L’inédit se montre en chiffres : à 426 milles de la tête de course, le 4e, Jean le Cam (Yes We Cam!) compte 0,9 mille d’avance sur Louis Burton (Bureau Vallée 2), 1,2 mille sur Boris Herrmann (SeaExplorer – Yacht Club de Monaco), 1,9 mille sur Benjamin Dutreux (OMIA – Water Family) et 3,2 sur Damien Seguin (Groupe-APICIL), 8e ! La session de petit trot qui les a unis a fini par laisser place à une session un peu plus musclée, les vitesses ayant augmenté progressivement cet après-midi. Mais, confinés entre la ZEA et l’anticyclone des Mascareignes dans leur Nord, les chasseurs disposent de bien peu de place pour trouver des chemins de traverse.
Cap sur le cap
Clarisse Crémer (Banque Populaire X) et Romain Attanasio (Pure – Best Westen) se rapprochent du cap Leeuwin. Il leur reste encore de la route à courir pour y parvenir, mais le tandem pourrait, à condition de tenir une moyenne à 14 nœuds, effacer le deuxième des trois caps demain à la même heure. Ils seraient alors les 12e et 13 à franchir Leeuwin. Quelque 400 milles plus en arrière, Armel Tripon (L’Occitane en Provence) fait ce qu’il peut pour devancer une des poches de l’anticyclone des Mascareignes. 15e, Alan Roura (La Fabrique) avançait à très belle allure ce jour (20,6 nœuds sur 4 heures au classement de 15 heures), porté par des vents de 20 nœuds qui, cerise sur le gâteau sec, poussent l’anticyclone vers l’Est.
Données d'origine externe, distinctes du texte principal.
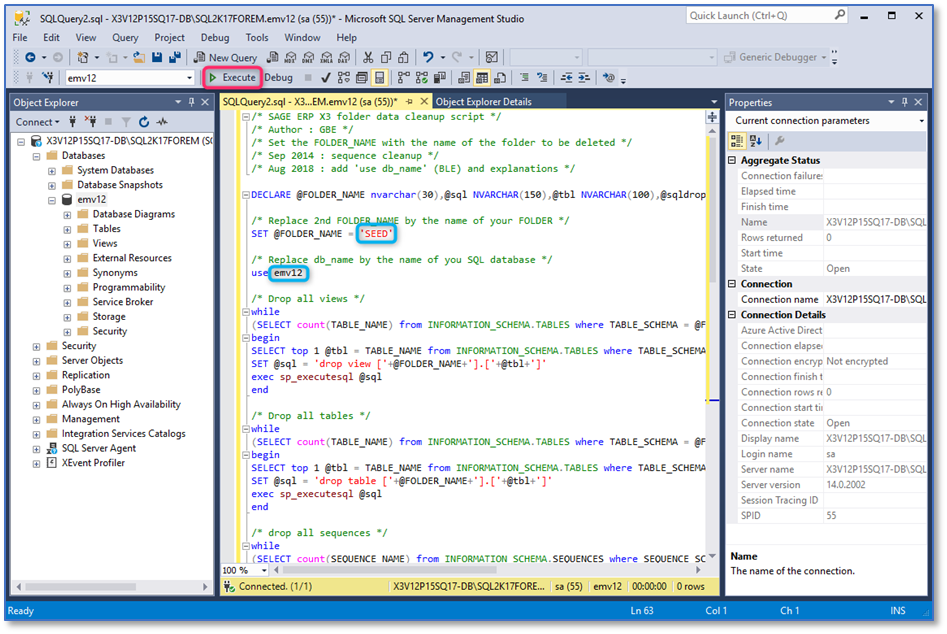Open the Query menu
The width and height of the screenshot is (947, 634).
click(x=125, y=38)
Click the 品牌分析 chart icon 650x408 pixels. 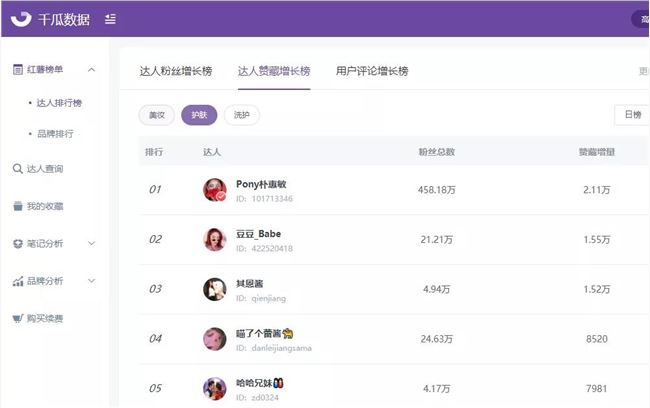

Il faudra, pour le dernier groupe, garder un œil averti sur la zone des Kerguelen, qu’une dépression très velue s’apprête à visiter (jeudi ?). De la même manière, Christian Dumard (Great Circle), le monsieur météo du Vendée Globe, a déjà posé l’autre œil sur l’activité cyclonique qui s’agite, du côté des Fidji.